Count the lines in the records that contain the string "return", treating uppercase and lowercase as different. Reply with the number alone.

★ ★ ★ ★ ★

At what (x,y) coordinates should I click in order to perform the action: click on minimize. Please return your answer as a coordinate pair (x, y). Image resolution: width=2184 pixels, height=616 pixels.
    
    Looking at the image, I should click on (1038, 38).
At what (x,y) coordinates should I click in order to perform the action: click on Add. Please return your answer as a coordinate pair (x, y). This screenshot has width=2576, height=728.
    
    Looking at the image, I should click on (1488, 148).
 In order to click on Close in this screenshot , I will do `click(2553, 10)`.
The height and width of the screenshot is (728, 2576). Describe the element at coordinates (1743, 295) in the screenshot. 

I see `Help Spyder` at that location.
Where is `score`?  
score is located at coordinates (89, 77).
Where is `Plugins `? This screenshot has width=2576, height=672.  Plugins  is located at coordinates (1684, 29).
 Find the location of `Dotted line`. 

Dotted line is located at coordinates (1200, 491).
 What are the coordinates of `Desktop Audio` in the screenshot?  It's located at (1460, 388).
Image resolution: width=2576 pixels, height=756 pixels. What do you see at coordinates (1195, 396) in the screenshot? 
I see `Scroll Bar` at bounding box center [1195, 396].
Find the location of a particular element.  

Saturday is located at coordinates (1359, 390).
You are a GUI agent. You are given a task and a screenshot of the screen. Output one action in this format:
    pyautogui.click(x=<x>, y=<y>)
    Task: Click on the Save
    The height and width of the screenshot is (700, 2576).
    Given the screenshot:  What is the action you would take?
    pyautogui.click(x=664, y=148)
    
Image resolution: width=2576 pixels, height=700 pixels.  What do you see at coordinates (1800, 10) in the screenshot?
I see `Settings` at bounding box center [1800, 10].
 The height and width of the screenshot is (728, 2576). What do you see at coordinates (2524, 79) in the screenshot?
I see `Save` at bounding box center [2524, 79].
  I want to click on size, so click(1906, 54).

★ ★ ★ ★ ★

Task answer — 2